Or so it seems to me. But then I encountered this undated photograph of the Palace and was able to see it in a new and, to me, very unfamiliar way:
I don't know who the photographer was, or the exact date, though it is clear that it is close to the date when the building was being completed - so probably somewhere around the mid to late 1860s.
What I like about the image is the way the building dominates the north bank of the Thames. The angle is just right to obscure the towers of Westminster Abby across the road, and so it really does have the appear to be a truly monumental building.
If you don't see my point, do a Google image search for the Palace of Westminster. What you will find is a building that appears far more modest and tamed by its surroundings. Here are three chosen more or less at at random:
These latter pictures give us the building as we are familiar with it, but both seem to show a heavily wrought, complicated and very tame edifice. They show a building that far from having an authority rooted in age, is now a tired old thing ready for retirement.
(It was recently reported that the building is literally crumbling and requires billions of pounds of renovation work if it is not to simply collapse. There has been some discussion that it would be better to simply build a new parliament building. This seems to me to be a very good suggestion, for many reasons beyond my dissatisfaction with Barry and Pugin's pile. Another parenthetical note: if you do the Google image search recommended above, ask yourself why the vast majority of images are taken from the direction of Westminster bridge - or from the righthand side of the building from the perspective of the south bank of the Thames, and why do almost all of them give a prominent place to the rive?
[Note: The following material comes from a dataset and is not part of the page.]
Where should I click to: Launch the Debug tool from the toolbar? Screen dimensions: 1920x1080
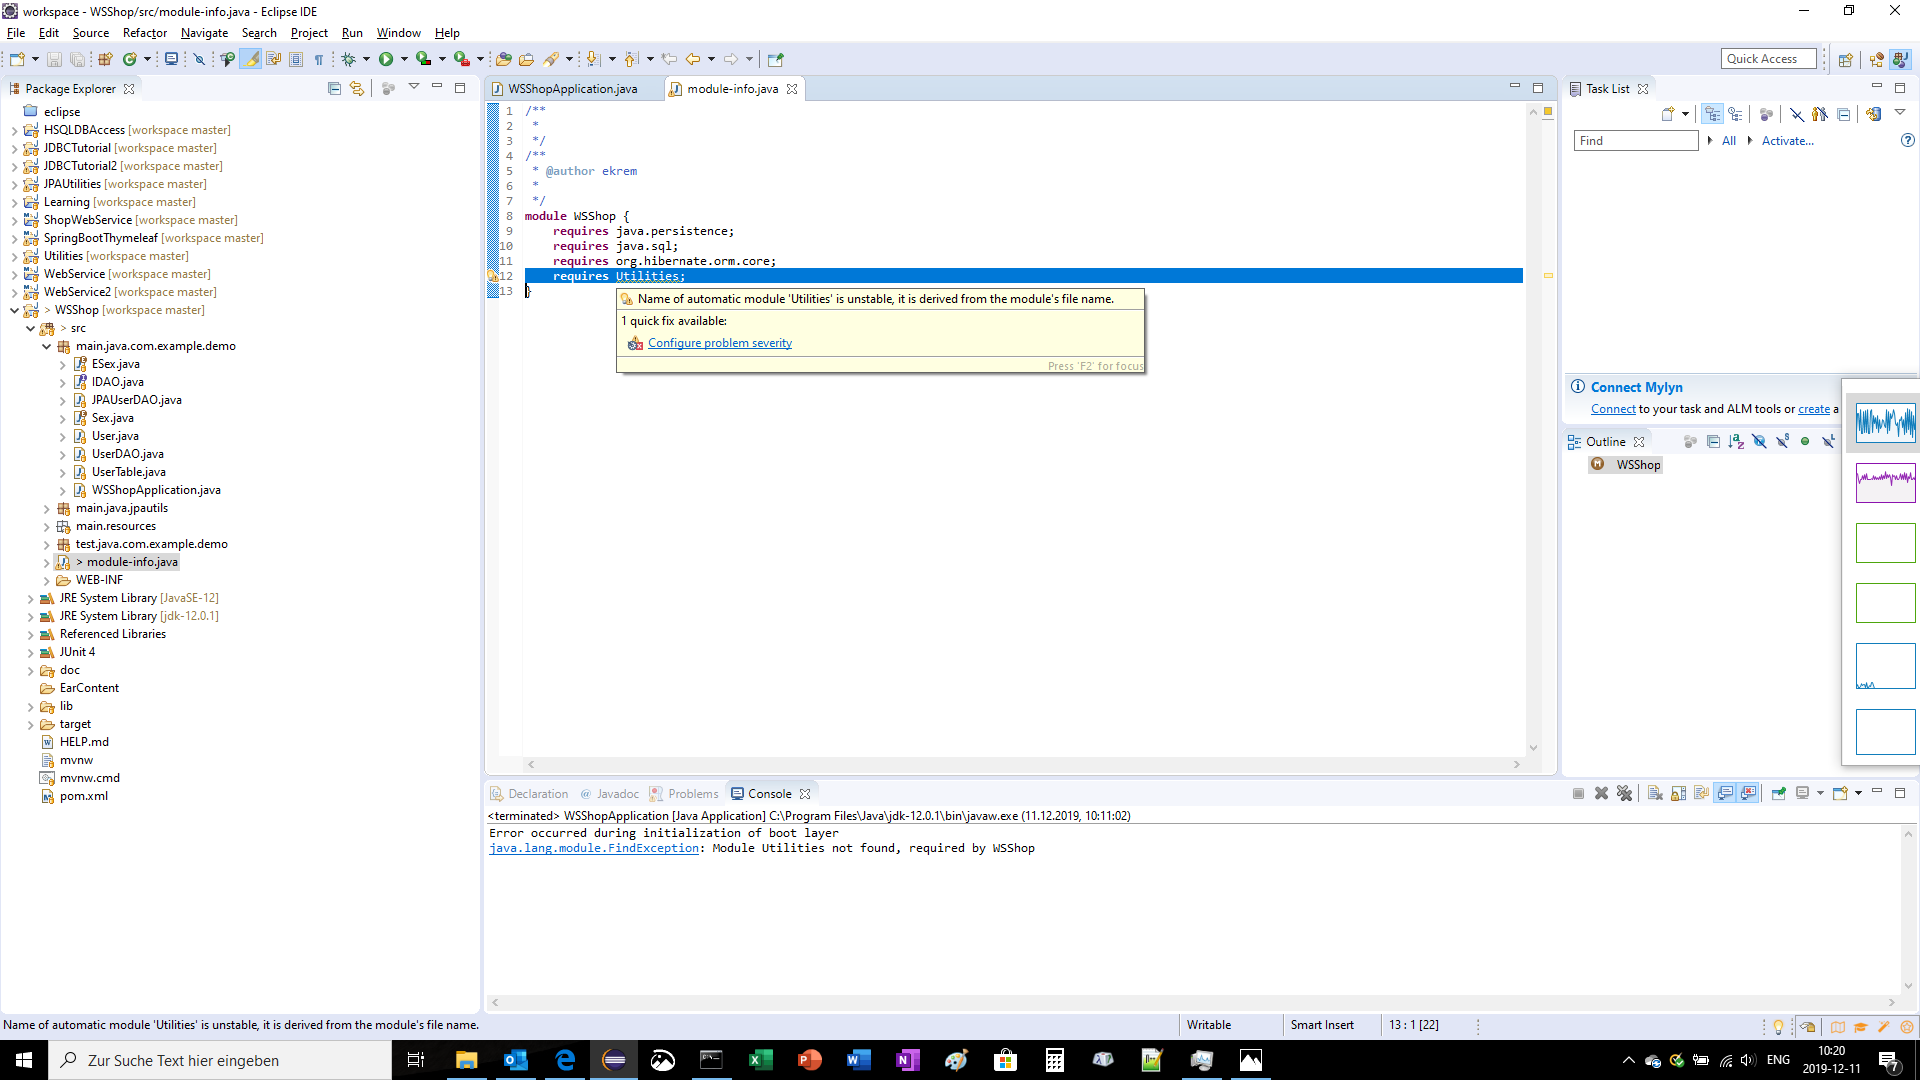350,58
Its really strange how few images there are taken from the opposite sides.)
Maybe these aren't the best postcard images of the Palace, but I couldn't find any other image on Google that had the same powerful grandeur of the one from the 19th century, and which aroused in me a kind of awe at its presence. Its often said photographs can get us to see something familiar in unfamiliar ways, and this lovely 19th century photograph of the Palace did just that trick for me.